* [DIRECTIONS]: Start at the line below containing "Click the Cases breadcrumb link" and stop at the line containing "You are a computer-use agent. Image". Repeat every line of that stretch exactly, and nothing outside it.

* [DATA TO USE]:
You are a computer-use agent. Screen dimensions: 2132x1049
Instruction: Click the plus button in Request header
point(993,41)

---

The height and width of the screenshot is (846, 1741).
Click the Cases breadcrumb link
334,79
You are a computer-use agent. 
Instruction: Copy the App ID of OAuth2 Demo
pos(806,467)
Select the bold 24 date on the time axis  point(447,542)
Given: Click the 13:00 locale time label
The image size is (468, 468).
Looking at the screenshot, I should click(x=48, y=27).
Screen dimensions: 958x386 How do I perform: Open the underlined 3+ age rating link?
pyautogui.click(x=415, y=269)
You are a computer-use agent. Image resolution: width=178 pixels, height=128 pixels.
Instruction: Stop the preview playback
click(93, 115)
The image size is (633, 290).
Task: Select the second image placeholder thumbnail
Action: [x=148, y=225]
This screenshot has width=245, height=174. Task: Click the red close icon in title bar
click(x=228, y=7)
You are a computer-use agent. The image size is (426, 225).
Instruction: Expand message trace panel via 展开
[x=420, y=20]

* * *

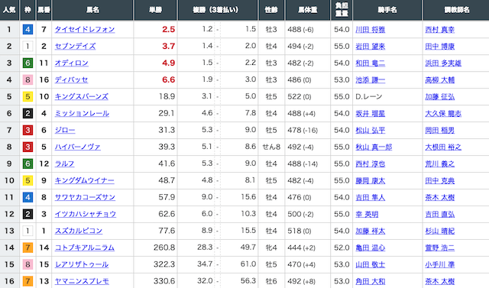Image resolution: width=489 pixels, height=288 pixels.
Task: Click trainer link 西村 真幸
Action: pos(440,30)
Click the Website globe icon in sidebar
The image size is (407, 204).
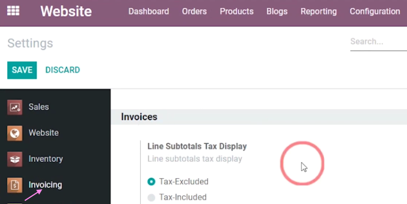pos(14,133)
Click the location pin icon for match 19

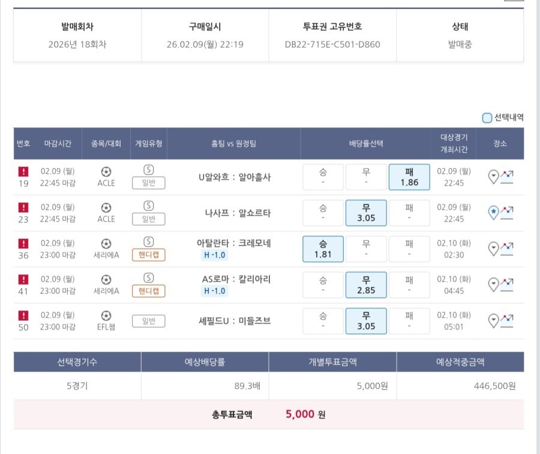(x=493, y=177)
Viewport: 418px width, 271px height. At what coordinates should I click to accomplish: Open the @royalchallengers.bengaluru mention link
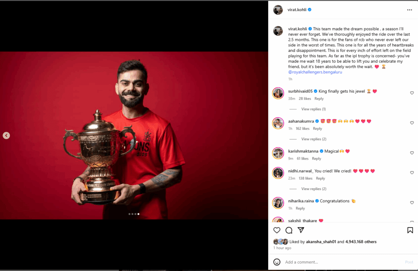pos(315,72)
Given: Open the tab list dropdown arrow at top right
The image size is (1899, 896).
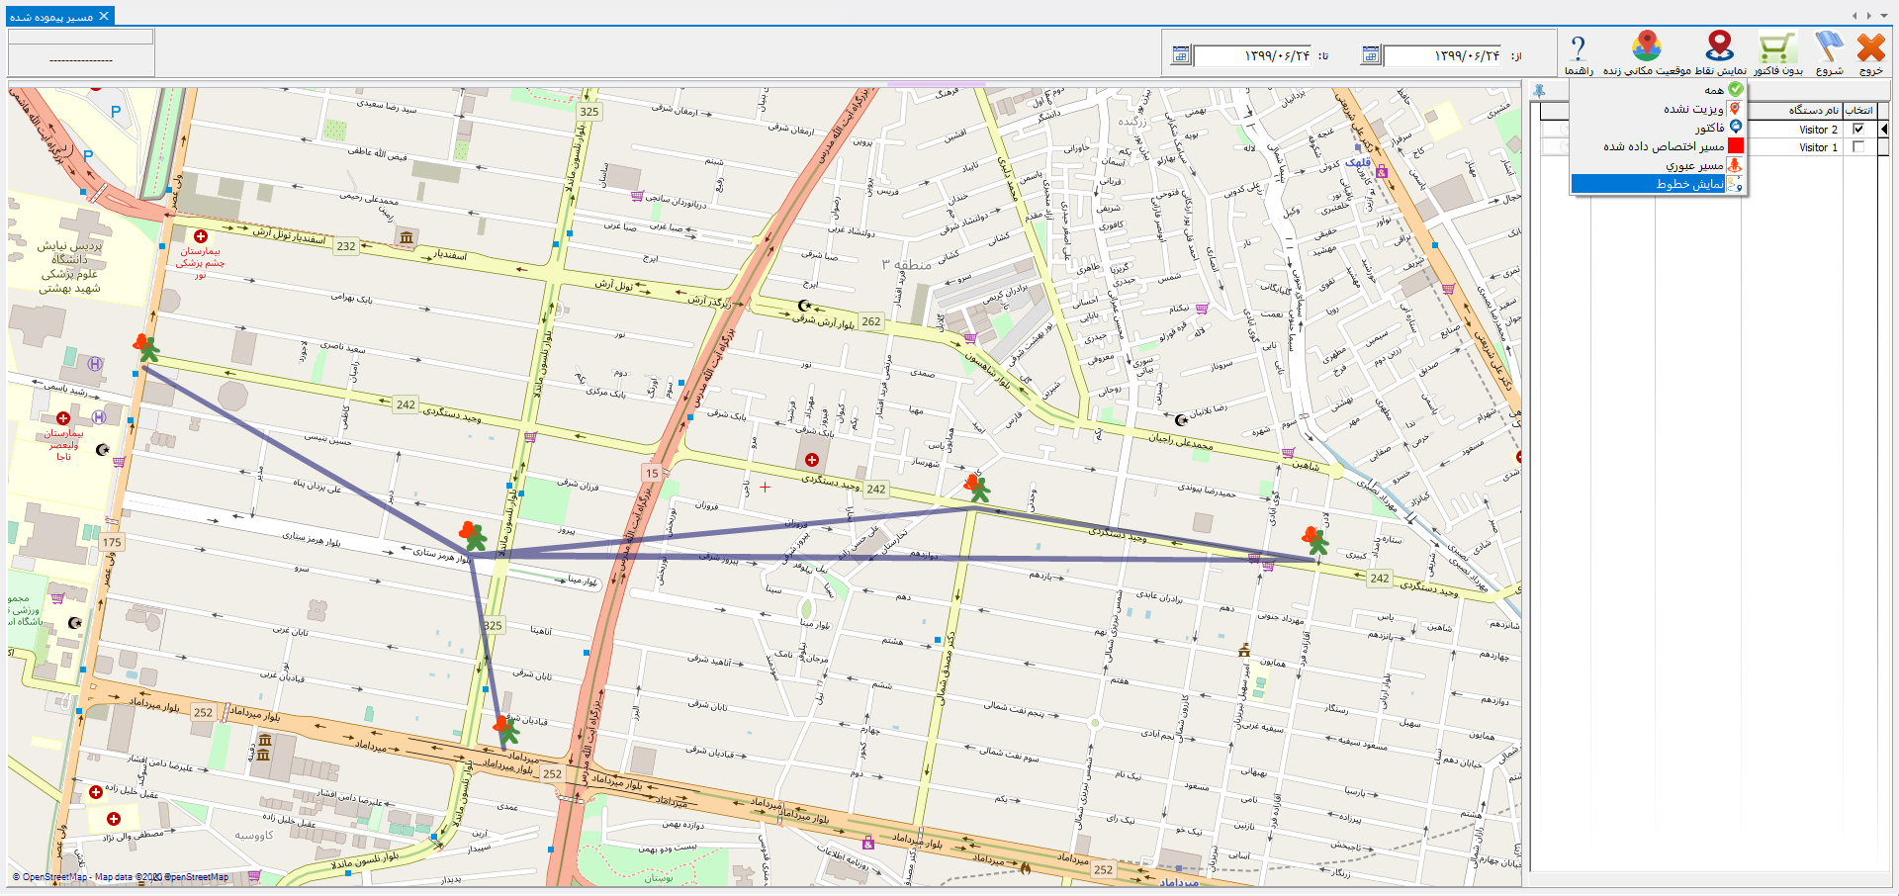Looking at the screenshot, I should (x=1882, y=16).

* [SOLUTION FOR THIS EXERCISE]:
Click the Cases breadcrumb link
334,79
You are a computer-use agent. 
Instruction: Copy the App ID of OAuth2 Demo
pos(806,467)
Select the bold 24 date on the time axis  point(447,542)
Given: Click the 13:00 locale time label
The image size is (468, 468).
Looking at the screenshot, I should click(x=48, y=27).
Screen dimensions: 958x386 How do I perform: Open the underlined 3+ age rating link?
pyautogui.click(x=415, y=269)
You are a computer-use agent. Image resolution: width=178 pixels, height=128 pixels.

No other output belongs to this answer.